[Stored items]
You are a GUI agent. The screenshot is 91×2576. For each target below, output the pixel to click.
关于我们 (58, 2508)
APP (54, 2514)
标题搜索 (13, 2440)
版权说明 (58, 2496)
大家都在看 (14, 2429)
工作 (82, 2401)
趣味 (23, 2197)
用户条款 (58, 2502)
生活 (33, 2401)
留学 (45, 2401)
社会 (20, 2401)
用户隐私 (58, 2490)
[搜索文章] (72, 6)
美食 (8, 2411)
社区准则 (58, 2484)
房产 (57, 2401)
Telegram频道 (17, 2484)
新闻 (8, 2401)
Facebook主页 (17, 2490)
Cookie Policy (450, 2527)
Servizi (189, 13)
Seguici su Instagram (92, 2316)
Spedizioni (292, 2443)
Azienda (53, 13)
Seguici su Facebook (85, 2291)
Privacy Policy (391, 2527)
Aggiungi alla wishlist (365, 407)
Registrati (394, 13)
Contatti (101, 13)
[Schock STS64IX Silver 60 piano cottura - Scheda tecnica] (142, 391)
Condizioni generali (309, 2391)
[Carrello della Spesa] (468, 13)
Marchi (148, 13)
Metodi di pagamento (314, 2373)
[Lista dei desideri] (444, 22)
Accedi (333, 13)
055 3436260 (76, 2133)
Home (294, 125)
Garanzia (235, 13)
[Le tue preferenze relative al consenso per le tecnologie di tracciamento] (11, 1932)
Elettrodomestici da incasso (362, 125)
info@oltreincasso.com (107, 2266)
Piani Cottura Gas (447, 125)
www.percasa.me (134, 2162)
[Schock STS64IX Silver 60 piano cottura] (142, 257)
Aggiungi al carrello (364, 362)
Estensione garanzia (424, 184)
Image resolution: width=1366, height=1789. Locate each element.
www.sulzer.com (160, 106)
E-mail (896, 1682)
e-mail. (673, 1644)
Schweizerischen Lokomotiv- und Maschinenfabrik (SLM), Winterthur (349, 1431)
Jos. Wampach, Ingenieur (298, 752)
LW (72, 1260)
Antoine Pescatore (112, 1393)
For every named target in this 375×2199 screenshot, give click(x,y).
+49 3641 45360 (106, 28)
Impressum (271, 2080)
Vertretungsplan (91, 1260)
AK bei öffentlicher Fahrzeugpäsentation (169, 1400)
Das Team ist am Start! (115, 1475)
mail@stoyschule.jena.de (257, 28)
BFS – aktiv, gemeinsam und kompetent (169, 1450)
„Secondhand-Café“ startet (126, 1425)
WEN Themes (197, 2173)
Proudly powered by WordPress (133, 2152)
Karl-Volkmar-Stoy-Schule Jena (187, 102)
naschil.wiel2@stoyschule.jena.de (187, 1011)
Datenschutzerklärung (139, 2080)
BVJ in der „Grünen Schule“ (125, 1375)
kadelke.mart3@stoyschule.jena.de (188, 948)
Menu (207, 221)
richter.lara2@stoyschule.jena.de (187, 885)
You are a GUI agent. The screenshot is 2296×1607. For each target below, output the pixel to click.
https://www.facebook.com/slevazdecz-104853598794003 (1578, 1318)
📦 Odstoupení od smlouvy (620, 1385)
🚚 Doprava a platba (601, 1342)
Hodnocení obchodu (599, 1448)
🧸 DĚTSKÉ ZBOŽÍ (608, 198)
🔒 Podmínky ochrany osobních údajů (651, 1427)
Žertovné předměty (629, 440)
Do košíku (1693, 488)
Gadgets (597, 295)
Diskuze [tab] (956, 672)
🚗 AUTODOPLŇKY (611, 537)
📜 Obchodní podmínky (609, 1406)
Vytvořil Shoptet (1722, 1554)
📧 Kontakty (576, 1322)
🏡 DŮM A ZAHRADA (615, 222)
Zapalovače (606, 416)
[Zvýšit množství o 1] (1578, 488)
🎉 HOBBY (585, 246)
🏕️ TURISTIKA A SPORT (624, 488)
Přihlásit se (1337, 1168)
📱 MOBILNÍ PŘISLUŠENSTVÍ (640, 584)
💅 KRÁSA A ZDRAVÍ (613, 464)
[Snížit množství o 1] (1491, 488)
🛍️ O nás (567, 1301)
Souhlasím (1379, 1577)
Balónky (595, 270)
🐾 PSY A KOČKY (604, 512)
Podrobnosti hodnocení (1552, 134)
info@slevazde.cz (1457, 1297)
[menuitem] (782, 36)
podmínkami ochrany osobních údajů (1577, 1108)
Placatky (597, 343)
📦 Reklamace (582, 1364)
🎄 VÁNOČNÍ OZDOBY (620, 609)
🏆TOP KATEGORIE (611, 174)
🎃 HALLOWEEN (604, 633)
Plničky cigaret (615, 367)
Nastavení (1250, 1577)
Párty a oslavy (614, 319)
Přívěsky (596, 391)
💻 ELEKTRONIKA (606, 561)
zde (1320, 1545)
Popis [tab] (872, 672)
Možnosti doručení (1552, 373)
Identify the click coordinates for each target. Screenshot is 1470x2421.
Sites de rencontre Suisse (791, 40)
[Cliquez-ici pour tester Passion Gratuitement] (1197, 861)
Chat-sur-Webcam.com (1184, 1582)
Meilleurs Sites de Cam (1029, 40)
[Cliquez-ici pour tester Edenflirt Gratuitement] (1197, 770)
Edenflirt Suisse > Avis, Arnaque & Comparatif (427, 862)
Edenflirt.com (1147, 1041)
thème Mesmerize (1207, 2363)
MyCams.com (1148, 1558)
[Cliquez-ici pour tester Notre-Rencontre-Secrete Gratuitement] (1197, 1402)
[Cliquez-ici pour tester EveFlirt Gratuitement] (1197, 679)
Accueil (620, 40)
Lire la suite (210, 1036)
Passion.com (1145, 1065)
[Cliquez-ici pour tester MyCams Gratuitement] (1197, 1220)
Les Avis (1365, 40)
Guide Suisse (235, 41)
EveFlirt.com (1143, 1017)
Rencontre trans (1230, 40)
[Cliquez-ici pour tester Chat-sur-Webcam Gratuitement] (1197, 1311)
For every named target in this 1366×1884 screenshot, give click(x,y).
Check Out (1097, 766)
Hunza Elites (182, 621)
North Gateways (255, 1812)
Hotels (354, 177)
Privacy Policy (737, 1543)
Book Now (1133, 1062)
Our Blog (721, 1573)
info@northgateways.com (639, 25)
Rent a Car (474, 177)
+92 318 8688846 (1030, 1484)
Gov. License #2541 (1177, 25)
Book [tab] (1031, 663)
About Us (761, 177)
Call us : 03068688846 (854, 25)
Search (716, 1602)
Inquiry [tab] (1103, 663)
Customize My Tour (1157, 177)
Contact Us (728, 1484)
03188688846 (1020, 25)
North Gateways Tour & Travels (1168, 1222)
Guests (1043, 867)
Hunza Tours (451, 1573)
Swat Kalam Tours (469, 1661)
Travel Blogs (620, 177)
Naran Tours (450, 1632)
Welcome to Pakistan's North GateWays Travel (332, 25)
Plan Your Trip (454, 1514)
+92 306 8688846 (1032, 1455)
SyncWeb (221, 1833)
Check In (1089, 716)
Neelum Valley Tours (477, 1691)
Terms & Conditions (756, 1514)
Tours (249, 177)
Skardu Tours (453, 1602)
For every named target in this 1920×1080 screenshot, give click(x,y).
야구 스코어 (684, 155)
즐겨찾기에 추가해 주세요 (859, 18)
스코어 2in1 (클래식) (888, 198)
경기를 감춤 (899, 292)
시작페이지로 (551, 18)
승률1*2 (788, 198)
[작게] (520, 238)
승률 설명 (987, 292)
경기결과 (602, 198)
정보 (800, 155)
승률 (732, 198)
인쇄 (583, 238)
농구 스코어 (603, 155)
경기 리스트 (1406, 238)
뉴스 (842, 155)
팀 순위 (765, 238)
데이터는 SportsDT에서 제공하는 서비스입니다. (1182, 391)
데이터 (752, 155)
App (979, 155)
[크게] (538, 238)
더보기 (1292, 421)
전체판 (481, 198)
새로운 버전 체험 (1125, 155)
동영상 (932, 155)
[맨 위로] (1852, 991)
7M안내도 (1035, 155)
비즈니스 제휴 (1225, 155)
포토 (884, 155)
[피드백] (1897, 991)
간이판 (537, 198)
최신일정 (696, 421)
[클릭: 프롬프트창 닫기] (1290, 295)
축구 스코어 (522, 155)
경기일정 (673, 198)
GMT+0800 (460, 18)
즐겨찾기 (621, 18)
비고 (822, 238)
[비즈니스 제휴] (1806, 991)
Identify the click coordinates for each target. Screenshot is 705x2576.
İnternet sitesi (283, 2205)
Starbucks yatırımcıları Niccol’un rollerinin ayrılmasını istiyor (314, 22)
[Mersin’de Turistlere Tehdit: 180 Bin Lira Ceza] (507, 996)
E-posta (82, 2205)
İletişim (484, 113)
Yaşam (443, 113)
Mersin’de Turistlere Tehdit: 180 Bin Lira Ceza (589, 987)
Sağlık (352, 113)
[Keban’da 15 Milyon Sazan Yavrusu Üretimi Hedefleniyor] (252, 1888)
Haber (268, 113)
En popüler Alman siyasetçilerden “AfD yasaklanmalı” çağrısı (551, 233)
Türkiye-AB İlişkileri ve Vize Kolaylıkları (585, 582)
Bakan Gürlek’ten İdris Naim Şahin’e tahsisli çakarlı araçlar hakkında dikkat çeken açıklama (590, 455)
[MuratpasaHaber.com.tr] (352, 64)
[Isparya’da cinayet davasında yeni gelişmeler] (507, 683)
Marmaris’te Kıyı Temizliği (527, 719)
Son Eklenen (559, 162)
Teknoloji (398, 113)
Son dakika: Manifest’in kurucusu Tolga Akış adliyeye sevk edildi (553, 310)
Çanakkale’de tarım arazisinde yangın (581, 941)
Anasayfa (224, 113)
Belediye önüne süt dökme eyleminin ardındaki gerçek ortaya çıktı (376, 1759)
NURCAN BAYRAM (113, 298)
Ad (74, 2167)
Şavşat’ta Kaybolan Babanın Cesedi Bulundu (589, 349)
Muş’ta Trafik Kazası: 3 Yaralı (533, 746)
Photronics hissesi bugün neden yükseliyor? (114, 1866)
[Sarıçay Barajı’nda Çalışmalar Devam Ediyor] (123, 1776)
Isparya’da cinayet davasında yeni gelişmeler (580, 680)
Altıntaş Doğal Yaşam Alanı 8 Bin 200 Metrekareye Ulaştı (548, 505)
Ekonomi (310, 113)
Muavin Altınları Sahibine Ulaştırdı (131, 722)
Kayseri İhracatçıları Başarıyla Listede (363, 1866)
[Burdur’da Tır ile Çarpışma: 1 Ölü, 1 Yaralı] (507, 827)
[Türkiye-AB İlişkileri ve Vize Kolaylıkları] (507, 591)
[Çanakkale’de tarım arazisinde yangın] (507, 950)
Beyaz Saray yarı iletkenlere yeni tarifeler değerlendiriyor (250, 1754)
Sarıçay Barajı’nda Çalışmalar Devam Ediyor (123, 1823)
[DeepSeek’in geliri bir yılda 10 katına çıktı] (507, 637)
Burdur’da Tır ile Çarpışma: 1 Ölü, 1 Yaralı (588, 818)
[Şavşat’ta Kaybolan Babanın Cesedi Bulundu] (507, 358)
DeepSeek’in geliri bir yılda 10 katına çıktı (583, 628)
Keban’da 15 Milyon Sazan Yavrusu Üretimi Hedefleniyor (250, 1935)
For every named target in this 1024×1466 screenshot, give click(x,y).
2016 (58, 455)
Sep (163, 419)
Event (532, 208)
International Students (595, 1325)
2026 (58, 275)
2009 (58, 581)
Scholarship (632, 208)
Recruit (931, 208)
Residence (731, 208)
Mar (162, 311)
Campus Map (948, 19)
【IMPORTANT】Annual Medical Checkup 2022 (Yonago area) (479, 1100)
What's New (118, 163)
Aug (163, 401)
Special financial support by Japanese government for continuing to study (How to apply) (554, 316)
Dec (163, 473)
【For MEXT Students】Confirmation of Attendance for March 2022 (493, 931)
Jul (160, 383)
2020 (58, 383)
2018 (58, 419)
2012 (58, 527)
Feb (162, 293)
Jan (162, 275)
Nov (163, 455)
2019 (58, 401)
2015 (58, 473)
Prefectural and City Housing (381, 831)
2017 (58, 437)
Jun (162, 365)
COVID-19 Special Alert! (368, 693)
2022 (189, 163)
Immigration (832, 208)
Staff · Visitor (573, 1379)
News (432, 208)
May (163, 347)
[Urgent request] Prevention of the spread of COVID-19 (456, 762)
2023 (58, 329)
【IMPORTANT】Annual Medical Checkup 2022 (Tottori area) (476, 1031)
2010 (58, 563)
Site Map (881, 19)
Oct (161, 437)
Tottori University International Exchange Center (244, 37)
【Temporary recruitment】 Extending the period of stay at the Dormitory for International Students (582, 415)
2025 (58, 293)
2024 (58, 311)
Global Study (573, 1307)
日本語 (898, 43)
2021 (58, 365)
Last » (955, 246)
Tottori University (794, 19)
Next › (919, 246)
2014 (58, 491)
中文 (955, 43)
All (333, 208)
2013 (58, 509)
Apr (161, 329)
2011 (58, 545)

**EXERCISE DIRECTIONS:**
All that belongs in the answer is the run of lines above from the line containing "비고 (822, 238)" through the line containing "Son Eklenen (559, 162)", exactly as written.

**TASK OUTPUT:**
비고 (822, 238)
[비즈니스 제휴] (1806, 991)
Identify the click coordinates for each target. Screenshot is 705x2576.
İnternet sitesi (283, 2205)
Starbucks yatırımcıları Niccol’un rollerinin ayrılmasını istiyor (314, 22)
[Mersin’de Turistlere Tehdit: 180 Bin Lira Ceza] (507, 996)
E-posta (82, 2205)
İletişim (484, 113)
Yaşam (443, 113)
Mersin’de Turistlere Tehdit: 180 Bin Lira Ceza (589, 987)
Sağlık (352, 113)
[Keban’da 15 Milyon Sazan Yavrusu Üretimi Hedefleniyor] (252, 1888)
Haber (268, 113)
En popüler Alman siyasetçilerden “AfD yasaklanmalı” çağrısı (551, 233)
Türkiye-AB İlişkileri ve Vize Kolaylıkları (585, 582)
Bakan Gürlek’ten İdris Naim Şahin’e tahsisli çakarlı araçlar hakkında dikkat çeken açıklama (590, 455)
[MuratpasaHaber.com.tr] (352, 64)
[Isparya’da cinayet davasında yeni gelişmeler] (507, 683)
Marmaris’te Kıyı Temizliği (527, 719)
Son Eklenen (559, 162)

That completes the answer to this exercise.